» Exercise aim: Retype each of the following entries word for word, without changing anything.

Excerpt from a dataset
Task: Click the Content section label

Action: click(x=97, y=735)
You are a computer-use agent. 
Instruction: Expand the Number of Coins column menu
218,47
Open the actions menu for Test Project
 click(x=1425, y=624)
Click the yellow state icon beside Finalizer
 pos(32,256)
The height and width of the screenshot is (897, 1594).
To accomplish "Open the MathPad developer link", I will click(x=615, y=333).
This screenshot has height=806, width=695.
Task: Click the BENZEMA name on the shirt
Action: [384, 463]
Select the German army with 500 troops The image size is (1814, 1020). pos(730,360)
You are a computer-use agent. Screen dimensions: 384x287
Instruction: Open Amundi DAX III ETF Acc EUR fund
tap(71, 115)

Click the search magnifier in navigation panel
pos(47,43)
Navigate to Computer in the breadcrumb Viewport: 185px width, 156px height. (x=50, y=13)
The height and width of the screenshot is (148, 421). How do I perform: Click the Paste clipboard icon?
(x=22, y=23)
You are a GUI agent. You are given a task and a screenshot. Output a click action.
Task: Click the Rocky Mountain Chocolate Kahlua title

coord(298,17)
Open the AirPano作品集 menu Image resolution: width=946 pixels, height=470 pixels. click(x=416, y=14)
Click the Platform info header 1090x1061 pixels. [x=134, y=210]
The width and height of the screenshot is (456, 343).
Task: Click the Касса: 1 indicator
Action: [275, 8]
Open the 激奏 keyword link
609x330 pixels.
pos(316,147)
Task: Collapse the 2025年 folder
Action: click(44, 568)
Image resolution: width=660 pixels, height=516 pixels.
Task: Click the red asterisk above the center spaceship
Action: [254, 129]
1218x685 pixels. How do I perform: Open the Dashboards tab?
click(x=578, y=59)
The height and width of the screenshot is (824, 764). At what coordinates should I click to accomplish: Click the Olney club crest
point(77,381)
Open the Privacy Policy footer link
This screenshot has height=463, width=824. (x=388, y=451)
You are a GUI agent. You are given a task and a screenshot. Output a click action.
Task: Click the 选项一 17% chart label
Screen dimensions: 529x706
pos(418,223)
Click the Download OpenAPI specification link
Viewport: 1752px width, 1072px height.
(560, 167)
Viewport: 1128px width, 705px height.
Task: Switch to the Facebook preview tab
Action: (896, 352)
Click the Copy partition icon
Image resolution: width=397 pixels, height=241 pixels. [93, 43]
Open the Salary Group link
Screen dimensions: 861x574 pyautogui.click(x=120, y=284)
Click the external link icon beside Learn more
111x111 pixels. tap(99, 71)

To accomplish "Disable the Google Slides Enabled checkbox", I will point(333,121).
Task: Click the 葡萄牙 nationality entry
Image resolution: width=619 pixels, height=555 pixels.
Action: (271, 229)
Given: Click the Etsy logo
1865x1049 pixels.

» Task answer:
Task: Click the Content section label

Action: click(x=97, y=735)
You are a computer-use agent. 
Instruction: Expand the Number of Coins column menu
218,47
Open the actions menu for Test Project
 click(x=1425, y=624)
Click the yellow state icon beside Finalizer
 pos(32,256)
The height and width of the screenshot is (897, 1594).
To accomplish "Open the MathPad developer link", I will click(x=615, y=333).
This screenshot has height=806, width=695.
Task: Click the BENZEMA name on the shirt
Action: [384, 463]
Select the German army with 500 troops The image size is (1814, 1020). pos(730,360)
You are a computer-use agent. Screen dimensions: 384x287
Instruction: Open Amundi DAX III ETF Acc EUR fund
tap(71, 115)

Click the search magnifier in navigation panel
pos(47,43)
Navigate to Computer in the breadcrumb Viewport: 185px width, 156px height. (x=50, y=13)
The height and width of the screenshot is (148, 421). How do I perform: Click the Paste clipboard icon?
(x=22, y=23)
You are a GUI agent. You are given a task and a screenshot. Output a click action.
Task: Click the Rocky Mountain Chocolate Kahlua title

coord(298,17)
Open the AirPano作品集 menu Image resolution: width=946 pixels, height=470 pixels. click(x=416, y=14)
Click the Platform info header 1090x1061 pixels. [x=134, y=210]
The width and height of the screenshot is (456, 343).
Task: Click the Касса: 1 indicator
Action: [275, 8]
Open the 激奏 keyword link
609x330 pixels.
pos(316,147)
Task: Collapse the 2025年 folder
Action: click(44, 568)
Image resolution: width=660 pixels, height=516 pixels.
Task: Click the red asterisk above the center spaceship
Action: [254, 129]
1218x685 pixels. How do I perform: Open the Dashboards tab?
click(x=578, y=59)
The height and width of the screenshot is (824, 764). At what coordinates should I click to accomplish: Click the Olney club crest
point(77,381)
Open the Privacy Policy footer link
This screenshot has height=463, width=824. (x=388, y=451)
You are a GUI agent. You are given a task and a screenshot. Output a click action.
Task: Click the 选项一 17% chart label
Screen dimensions: 529x706
pos(418,223)
Click the Download OpenAPI specification link
Viewport: 1752px width, 1072px height.
(560, 167)
Viewport: 1128px width, 705px height.
Task: Switch to the Facebook preview tab
Action: (896, 352)
Click the Copy partition icon
Image resolution: width=397 pixels, height=241 pixels. [93, 43]
Open the Salary Group link
Screen dimensions: 861x574 pyautogui.click(x=120, y=284)
Click the external link icon beside Learn more
111x111 pixels. tap(99, 71)

To accomplish "Disable the Google Slides Enabled checkbox", I will point(333,121).
Task: Click the 葡萄牙 nationality entry
Image resolution: width=619 pixels, height=555 pixels.
Action: (271, 229)
Given: Click the Etsy logo
1865x1049 pixels.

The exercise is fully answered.